Description of the task:
Starting with the line that contains "[Zurück nach oben] (397, 1061)" and stopping after the line that contains "αλλαγή (705, 1185)", return each line below exactly as written, with no others.

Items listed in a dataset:

»»

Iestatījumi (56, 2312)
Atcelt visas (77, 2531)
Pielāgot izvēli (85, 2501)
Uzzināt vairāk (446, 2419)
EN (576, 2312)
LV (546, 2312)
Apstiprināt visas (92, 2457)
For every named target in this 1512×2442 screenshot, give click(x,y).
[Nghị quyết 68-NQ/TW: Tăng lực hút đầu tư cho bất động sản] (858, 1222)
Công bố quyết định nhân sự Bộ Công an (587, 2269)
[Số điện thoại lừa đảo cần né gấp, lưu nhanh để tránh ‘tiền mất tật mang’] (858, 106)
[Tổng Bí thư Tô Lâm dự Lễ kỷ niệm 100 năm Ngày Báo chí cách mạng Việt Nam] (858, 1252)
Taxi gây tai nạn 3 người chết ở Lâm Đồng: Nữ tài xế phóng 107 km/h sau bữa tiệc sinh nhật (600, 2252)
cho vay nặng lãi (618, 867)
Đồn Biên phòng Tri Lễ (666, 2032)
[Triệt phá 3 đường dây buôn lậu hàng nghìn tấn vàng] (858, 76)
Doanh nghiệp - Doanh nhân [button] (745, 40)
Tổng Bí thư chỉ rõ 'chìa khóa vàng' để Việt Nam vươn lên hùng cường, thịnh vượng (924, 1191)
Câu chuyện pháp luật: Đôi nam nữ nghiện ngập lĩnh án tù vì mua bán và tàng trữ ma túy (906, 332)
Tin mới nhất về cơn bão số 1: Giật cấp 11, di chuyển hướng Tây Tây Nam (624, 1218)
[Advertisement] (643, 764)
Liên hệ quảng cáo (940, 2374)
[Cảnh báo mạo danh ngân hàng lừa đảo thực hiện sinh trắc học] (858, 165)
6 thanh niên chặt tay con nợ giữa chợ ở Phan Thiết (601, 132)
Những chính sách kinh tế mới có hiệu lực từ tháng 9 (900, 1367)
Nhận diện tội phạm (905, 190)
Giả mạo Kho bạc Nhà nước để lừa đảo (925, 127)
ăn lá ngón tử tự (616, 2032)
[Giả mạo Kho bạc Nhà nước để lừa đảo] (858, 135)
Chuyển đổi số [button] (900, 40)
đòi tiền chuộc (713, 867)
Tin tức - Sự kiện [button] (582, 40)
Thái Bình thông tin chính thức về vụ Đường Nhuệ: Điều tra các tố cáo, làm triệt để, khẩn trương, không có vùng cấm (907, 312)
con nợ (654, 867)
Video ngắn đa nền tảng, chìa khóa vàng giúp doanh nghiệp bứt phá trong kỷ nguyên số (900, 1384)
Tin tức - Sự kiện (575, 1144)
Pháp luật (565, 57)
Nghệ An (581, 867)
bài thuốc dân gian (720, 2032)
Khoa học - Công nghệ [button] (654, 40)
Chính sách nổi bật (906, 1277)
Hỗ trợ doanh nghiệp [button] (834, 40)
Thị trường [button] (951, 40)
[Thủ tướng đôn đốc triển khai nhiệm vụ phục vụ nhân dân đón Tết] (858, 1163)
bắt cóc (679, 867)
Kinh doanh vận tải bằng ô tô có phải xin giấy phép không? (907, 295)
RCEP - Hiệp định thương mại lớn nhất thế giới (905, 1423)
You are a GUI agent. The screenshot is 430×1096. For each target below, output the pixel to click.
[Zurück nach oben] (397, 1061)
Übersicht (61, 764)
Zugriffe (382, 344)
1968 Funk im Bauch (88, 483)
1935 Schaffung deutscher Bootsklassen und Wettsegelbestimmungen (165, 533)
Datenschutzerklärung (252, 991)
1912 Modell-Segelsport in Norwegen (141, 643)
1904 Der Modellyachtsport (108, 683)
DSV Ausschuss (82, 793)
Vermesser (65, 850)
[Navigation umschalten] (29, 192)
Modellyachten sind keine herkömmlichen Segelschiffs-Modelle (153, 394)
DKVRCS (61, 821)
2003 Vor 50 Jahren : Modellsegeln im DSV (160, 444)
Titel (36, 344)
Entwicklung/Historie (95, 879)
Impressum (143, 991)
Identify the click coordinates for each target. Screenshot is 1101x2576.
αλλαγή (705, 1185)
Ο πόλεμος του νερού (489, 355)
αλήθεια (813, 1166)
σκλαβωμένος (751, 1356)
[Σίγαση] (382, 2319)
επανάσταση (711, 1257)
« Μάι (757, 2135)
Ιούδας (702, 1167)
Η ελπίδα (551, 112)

««

Response area:
[Zurück nach oben] (397, 1061)
Übersicht (61, 764)
Zugriffe (382, 344)
1968 Funk im Bauch (88, 483)
1935 Schaffung deutscher Bootsklassen und Wettsegelbestimmungen (165, 533)
Datenschutzerklärung (252, 991)
1912 Modell-Segelsport in Norwegen (141, 643)
1904 Der Modellyachtsport (108, 683)
DSV Ausschuss (82, 793)
Vermesser (65, 850)
[Navigation umschalten] (29, 192)
Modellyachten sind keine herkömmlichen Segelschiffs-Modelle (153, 394)
DKVRCS (61, 821)
2003 Vor 50 Jahren : Modellsegeln im DSV (160, 444)
Titel (36, 344)
Entwicklung/Historie (95, 879)
Impressum (143, 991)
Identify the click coordinates for each target. Screenshot is 1101x2576.
αλλαγή (705, 1185)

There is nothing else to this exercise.